As bruxas de Moscou enfeitiçavam comércios e vendiam dicas. Por exemplo, no final do século 17, uma bruxa disse a um comerciante "enterre a cabeça de um urso no meio do pátio. Assim, terá mais gado".

Na Rússia, qualquer mulher podia se tornar bruxa, não por meio do contato com o diabo, mas por meio da comunicação com criaturas de outro mundo. A etnógrafa Schepánskaia escreve que uma moça de Nôvgorod, abandonada pelo namorado, sonhava com um urso feiticeiro que revelou um conhecimento secreto para ela. Assim, a moça se tornou uma curandeira conhecida. O demônio (chamado de "patrono do outro mundo") substituiu seu marido e deu um novo sentido a sua vida.

O acesso a esse demônio “patrono” ou poder arcano (que na verdade era o tal urso feiticeiro) podia ser obtido através de outro feiticeiro ou bruxa, por exemplo, no momento de sua morte.

Na região de Novgorod, foram encontradas repetidas referências a serpentes de fogo. Esse demônio podia ser criado encontrando um "ovo de galo" (um ovo de galinha macio e subdesenvolvido do tamanho de um ovo de codorniz).

As bruxas carregavam tais ovos debaixo do braço por duas semanas, mantendo um voto de silêncio. Segundo a lenda, desse ovo deveria nascer uma serpente, que levaria leite das vacas alheias para a dona de casa - bastava colocar potes vazios no parapeito de uma janela aberta à noite.

A caça às bruxas geralmente estava associada a situações de crise na vida da aldeia. Seca, epidemias e epizootias - tudo isso serviu de pretexto para encontrar culpados.

A maneira mais fácil era pegar a bruxa durante o rito. Por exemplo, acreditava-se que, ao amanhecer, as bruxas faziam nós nas espigas de trigo no campo, caminhavam com os cabelos soltos e arrastavam uma toalha de mesa atrás de si.

As bruxas podiam se transformar em animais - um gato, um cachorro ou um porco. Assim, às vezes, os moradores das aldeias costumavam pegar animais de rua e deixar marcas nos seus corpos - um corte na orelha ou no focinho. Se o suspeito não passasse bem no próximo dia, a "culpa" era provada.

As mulheres da aldeia vigiavam de perto as mulheres não casadas. Se a luz da casa estivesse frequentemente acesa durante a noite, isso significa que a bruxa se encontrava com serpentes de fogo ou com Léchi, o guardião da floresta.

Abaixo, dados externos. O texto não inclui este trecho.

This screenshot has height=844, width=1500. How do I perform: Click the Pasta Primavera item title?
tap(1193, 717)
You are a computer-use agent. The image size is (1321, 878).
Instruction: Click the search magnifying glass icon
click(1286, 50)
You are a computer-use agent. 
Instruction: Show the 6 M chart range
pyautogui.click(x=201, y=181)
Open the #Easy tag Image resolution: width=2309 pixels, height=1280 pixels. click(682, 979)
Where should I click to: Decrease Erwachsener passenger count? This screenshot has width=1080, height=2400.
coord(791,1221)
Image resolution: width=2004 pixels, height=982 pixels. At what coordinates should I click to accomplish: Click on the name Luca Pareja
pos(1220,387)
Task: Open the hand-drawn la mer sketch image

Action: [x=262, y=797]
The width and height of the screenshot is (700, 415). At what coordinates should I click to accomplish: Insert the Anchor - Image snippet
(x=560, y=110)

Se uma mulher solteira tivesse filhos fora do casamento, considerava-se que "ela tinha dado à luz um filho do diabo". Se uma velha "não era levada pela morte", era necessário perguntar-lhe a quem ela tinha lançado o feitiço - já que as bruxas não são enviadas para o outro mundo por seus pecados.

A bruxa "comprovada" não só era evitada, mas também podia ser punida. As bruxas eram expulsas de casa, não recebiam sal, fósforos e farinha. Às vezes, os moradores locais incendiavam a casa ou até a própria bruxa.

No distrito de Pochekhônski, na província de Iaroslavl, no final do século 19, os camponeses suspeitaram que o gado tivesse morrido devido a feitiços de uma velha bruxa e tentaram queimá-la em casa. O padre da igreja local, porém, salvou a mulher.

Em geral, a execução por bruxaria não era algo comum na Rússia. Dos 99 casos de bruxaria em Moscou entre 1622 e 1700, apenas 10 bruxas foram executadas.

Elas não foram amarradas a postes, mas queimadas em casas de madeira.

Fontes russas também não indicam se as bruxas costumavam se reunir. “As fontes escritas russas não mencionam sabás das bruxas”, escreve Nada Boskovska.

Os russos tinham maneiras de detectar as bruxas, mas não havia "testes", como imersão em água ou busca por símbolos ou sinais diabólicos no corpo. As punições, para a maioria dos casos de bruxaria, não eram diferentes de outras punições para casos criminais. A execução por espancamento com chicotes ou exílio na Sibéria eram punições comuns às bruxas cuja culpa era “comprovada”.

Outra diferença importante é que, na Rússia, a feitiçaria não era um assunto exclusivamente feminino. Sempre houve menos mulheres acusadas de bruxaria que homens.

Segundo a historiadora especializada em bruxaria Valerie Kivelson, no século 17, houve 223 julgamentos por bruxaria. Dos 495 acusados, 367 (74%) eram homens e apenas 128 (26%) eram mulheres.